Passage
And it shall be that whosoever shall call upon the name of [the] Lord shall be saved.
And it shall be that whosoever shall call upon the name of [the] Lord shall be saved.
Acts 2:19 And I will give wonders in the heaven above and signs on the earth below, blood, and fire, and vapour of smoke:
Acts 2:20 the sun shall be changed to darkness and the moon to blood, before the great and gloriously appearing day of [the] Lord come.
Acts 2:21 And it shall be that whosoever shall call upon the name of [the] Lord shall be saved.
Acts 2:22 Men of Israel, hear these words: Jesus the Nazaraean, a man borne witness to by God to you by works of power and wonders and signs, which God wrought by him in your midst, as yourselves know
Acts 2:23 him, given up by the determinate counsel and foreknowledge of God, ye, by [the] hand of lawless [men], have crucified and slain.
The verse centers on "saved", "shall", "whosoever", "call", "upon", "name", and "lord". It is saying that the verse draws attention to "saved" and "shall", so its meaning should be read from those terms before moving to application.

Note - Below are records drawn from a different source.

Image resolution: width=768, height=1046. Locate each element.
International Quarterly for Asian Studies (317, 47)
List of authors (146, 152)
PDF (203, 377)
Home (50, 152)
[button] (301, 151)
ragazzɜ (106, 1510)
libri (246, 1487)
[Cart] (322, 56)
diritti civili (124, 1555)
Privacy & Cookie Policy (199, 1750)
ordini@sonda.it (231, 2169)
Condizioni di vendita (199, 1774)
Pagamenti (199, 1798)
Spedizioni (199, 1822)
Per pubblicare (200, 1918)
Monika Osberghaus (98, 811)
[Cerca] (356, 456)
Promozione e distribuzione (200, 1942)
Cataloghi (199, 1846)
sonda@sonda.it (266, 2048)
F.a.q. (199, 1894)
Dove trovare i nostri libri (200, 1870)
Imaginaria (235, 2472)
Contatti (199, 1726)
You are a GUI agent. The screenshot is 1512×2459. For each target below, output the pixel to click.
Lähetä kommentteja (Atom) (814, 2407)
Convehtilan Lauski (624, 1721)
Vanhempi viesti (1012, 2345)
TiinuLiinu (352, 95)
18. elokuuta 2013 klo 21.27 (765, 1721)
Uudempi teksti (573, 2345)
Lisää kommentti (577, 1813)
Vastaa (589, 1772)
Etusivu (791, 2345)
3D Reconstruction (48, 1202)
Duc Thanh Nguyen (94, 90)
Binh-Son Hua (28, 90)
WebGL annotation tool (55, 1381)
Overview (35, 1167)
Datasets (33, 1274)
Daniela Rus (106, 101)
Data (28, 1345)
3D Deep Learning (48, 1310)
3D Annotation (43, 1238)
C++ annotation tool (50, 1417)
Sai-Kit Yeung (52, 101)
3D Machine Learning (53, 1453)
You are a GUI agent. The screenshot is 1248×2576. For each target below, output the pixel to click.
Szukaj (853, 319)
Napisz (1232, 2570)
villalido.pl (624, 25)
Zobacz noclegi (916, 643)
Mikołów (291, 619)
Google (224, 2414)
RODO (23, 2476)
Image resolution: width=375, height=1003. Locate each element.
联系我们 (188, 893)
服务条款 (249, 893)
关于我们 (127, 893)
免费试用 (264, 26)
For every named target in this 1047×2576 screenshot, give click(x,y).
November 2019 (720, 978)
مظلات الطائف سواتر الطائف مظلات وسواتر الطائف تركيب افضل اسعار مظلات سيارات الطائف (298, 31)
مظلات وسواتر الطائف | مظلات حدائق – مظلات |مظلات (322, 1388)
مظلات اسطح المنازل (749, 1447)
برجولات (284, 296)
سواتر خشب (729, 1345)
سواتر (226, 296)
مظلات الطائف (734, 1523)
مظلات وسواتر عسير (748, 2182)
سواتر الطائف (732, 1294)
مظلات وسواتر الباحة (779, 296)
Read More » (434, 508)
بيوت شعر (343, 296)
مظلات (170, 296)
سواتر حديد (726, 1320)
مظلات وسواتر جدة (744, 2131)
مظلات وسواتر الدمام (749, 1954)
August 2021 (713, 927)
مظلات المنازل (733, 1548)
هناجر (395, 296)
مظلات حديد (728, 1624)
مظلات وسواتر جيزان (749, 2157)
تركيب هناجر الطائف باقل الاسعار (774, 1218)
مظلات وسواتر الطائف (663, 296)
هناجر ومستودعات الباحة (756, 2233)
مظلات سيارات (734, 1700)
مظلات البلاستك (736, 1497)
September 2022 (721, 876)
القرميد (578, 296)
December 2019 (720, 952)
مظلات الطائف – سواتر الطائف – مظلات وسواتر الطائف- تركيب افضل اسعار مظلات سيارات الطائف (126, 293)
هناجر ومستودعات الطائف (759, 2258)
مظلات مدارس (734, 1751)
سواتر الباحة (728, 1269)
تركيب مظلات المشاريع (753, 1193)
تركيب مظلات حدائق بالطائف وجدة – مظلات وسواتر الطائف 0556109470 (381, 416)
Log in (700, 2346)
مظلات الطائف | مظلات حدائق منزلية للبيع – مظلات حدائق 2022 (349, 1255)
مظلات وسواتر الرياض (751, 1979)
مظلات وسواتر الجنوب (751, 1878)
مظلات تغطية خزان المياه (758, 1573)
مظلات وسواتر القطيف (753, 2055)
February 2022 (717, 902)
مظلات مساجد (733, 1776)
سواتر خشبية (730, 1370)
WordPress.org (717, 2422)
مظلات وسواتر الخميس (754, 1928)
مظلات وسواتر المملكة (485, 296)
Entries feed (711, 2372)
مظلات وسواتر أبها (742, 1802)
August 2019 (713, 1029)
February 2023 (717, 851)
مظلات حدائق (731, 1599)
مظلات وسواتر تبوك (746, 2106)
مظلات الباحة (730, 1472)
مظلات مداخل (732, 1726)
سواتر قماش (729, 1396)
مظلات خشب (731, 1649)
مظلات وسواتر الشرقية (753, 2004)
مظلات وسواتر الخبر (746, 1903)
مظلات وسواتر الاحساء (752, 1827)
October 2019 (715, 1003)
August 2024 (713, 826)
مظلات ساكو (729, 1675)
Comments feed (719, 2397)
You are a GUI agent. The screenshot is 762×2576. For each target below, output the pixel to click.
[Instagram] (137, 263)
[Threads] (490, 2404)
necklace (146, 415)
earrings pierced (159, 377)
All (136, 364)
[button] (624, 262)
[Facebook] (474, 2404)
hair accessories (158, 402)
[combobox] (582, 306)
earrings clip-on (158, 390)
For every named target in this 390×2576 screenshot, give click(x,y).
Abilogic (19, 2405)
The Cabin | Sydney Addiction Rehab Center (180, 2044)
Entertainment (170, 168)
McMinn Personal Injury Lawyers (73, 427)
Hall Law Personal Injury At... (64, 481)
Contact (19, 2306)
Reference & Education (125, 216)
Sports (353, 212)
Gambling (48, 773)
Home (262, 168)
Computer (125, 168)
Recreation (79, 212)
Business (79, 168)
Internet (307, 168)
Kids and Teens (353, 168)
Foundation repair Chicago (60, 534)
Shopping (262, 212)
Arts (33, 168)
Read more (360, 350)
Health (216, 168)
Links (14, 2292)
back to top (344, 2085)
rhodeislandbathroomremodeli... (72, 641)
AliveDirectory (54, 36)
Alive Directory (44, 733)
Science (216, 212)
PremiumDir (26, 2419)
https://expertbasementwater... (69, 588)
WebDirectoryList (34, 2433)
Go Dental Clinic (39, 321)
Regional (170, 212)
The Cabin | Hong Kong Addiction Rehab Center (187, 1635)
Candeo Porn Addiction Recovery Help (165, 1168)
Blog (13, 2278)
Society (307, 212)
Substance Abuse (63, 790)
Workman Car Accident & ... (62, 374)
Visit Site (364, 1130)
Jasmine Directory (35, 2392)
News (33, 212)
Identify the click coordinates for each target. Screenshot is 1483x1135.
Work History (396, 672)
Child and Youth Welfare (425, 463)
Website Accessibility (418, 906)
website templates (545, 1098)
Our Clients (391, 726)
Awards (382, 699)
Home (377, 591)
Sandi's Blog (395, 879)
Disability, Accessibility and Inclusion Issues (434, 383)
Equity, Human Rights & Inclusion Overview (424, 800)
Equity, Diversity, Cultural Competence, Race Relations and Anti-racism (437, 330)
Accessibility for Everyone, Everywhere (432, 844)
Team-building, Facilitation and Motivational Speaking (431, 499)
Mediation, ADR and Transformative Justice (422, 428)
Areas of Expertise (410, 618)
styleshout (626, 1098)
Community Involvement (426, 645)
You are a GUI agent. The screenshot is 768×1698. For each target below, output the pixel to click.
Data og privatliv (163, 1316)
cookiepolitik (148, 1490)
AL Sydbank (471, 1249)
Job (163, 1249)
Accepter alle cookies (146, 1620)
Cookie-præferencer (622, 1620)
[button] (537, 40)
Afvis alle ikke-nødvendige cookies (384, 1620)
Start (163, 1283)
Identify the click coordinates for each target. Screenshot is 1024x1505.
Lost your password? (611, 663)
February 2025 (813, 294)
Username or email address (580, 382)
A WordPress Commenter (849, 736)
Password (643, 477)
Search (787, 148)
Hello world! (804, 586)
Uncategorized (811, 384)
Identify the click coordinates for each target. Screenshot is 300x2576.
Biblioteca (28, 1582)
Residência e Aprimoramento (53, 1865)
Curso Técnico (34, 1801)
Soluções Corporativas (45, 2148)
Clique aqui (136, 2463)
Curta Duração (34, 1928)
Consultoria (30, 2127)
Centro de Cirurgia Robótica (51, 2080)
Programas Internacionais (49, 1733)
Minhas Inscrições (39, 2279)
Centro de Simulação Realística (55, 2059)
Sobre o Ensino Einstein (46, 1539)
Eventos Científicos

The nearby context moves from verse 20's "the sun shall be changed to darkness..." into verse 22's "Men of Israel hear these words Jesus...", so "saved" and "shall" belong inside that flow. In Acts context, the local focus is Christ, faith, and discipleship.
A plain takeaway is to answer the verse's own emphasis on "saved" and "shall" with trust shaped by these words, not by a vague optimism outside the passage.